English Abstract
Abstract :
The Road Traffic Accidents is one of the main causes that contribute to increase the death rate worldwide. So, many countries including the Kingdom of Bahrain are cooperating to reduce accidents as much as possible. In recent years, the machine learning approach has been used noticeably in many fields such as medicine, economics, education, biology, and transportation. In this study, many classifiers, namely KNN, SVM, DT, RF, and NB have been investigated for their high performance in previous studies to predict the severity of RTAs based on several factors such as accident date, weather, and road type by choosing appropriate parameters for each model.
Five real datasets were collected by the statistic section at the general directorate of traffic in the Kingdom of Bahrain. Each dataset refers to a specific year from 2018 to 2022. In addition, After the preparation process with data cleaning, data structuring, and feature engineering, the datasets under investigation combined into 5191 injuries caused by RTAs.

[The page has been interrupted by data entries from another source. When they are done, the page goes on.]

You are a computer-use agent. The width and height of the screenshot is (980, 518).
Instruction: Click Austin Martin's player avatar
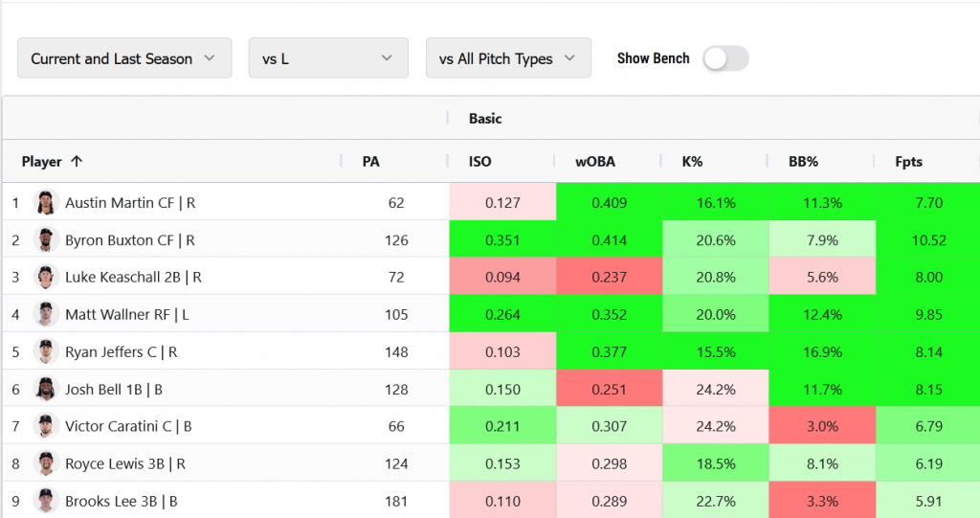(46, 203)
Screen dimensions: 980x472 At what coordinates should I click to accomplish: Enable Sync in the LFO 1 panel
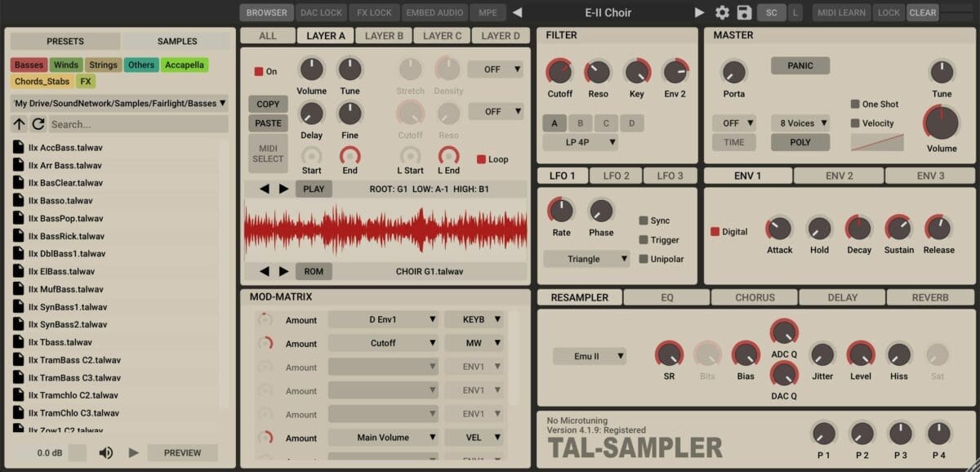(642, 220)

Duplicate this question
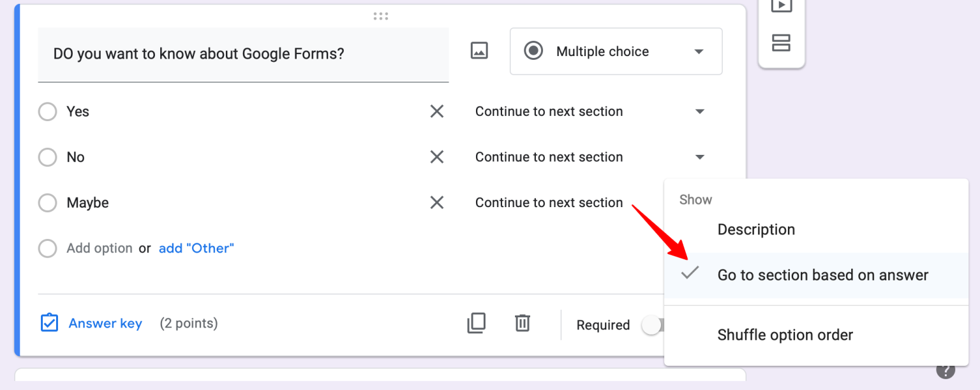[x=476, y=323]
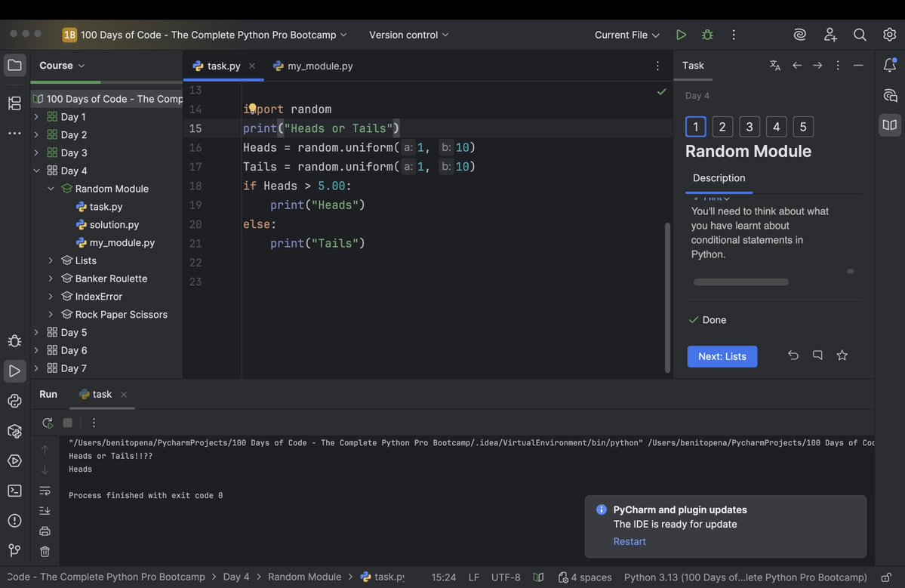Image resolution: width=905 pixels, height=588 pixels.
Task: Open the IDE settings gear
Action: coord(889,34)
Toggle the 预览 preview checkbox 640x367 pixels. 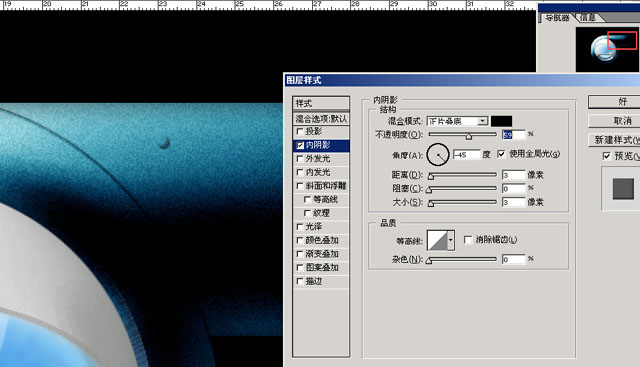(607, 156)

The comparison between mentioned classifiers is done by using several evaluation methods which are accuracy, F-measure, recall, precision, and AUC. Interestingly, the classes of the target attribute were imbalanced. For that, the researcher used the imbalanced dataset with over-sampling and under-sampling methods to evaluate the performance of models in these cases.
The results of this study were satisfactory. The best classifier with all evaluation methods was achieved with the RF algorithm of 85% for all criteria by using the over- sampling method. Meanwhile, the worst classifier is the NB when the dataset used was imbalanced with a precision of 63%, recall of 10%, F-measure of 10%, and accuracy of 10%. Also, through building all models the class fatal has the highest AUC compared to other classes. It is observed that the over-sampling method outperformed other methods with most models. In addition, the most important features that affect the RTAs are cause type and accident day of week, the least important features with significant differences are road condition and road surface. The results of the research are promising and are expected to be applied by the Bahraini General Directorate of Traffic.